(TASK DIRECTIONS):
In the text on circle equations below, what other name does center radius form have?

Which variables represent the center and radius of a circle in the following equation?
\((x-h)^2+(y-k)^2=r^2\)

Center=\(r\) Radius= \((x,y)\)
Center=\((x,y)\) Radius=\(2r\)
Center=\((h,k)\) Radius=\(r\)
Center=\((k,h)\) Radius=\(2r\)
Answer:

 
The equation \((x-h)^2+(y-k)^2=r^2\) is in center radius form, also known as standard form. This allows the center and radius of the circle to be easily identified. The center is always \((h,k)\) and the radius is always \(r\).

Question #2:

 
Is the following equation in general form or center radius form?

\(x^2-6x+y^2+8y+5=0\)
 

General form
Center radius form
Answer:

The equation of a circle in general form is:

\(ax^2+by^2+cx+dy+e=0\)
 
The equation of a circle in center radius form is:

\((x-h)^2+(y-k)^2=r^2\)

Question #3:

 
Write the following equation in general form:

\((x-8)^2+(y-(-2))^2=5^2\)
 

\(x^2+y^2-16x+3y=25\)
\(x^2+y^2-20x+43=0\)
\(x^2+y^2-16x+4y=25\)
\(x^2+y^2-16x+4y+43=0\)
Answer:

The equation \((x-8)^2+(y-(-2))^2=5^2\) is in center radius form. In order to write the equation in general form, we need to do a bit of algebraic manipulation. Essentially, we want to expand each set of parentheses and then simplify the result.

Original equation: \((x-8)^2+(y-(-2))^2=5^2\)

Step 1: Rewrite each set of parentheses in expanded form, and write \(5^2\) as simply 25.

(PROVIDED MATERIAL):
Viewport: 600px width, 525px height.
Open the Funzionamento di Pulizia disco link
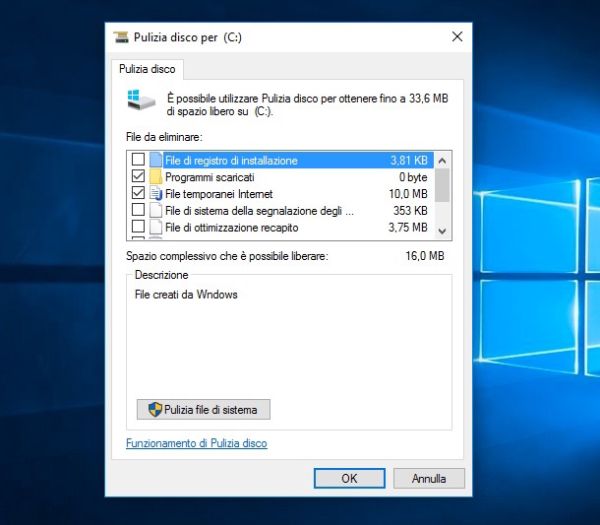196,443
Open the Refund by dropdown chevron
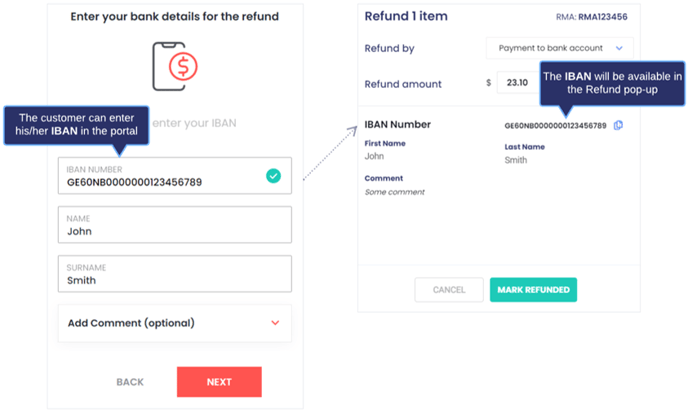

(CORRECT RESPONSE):
Standard form.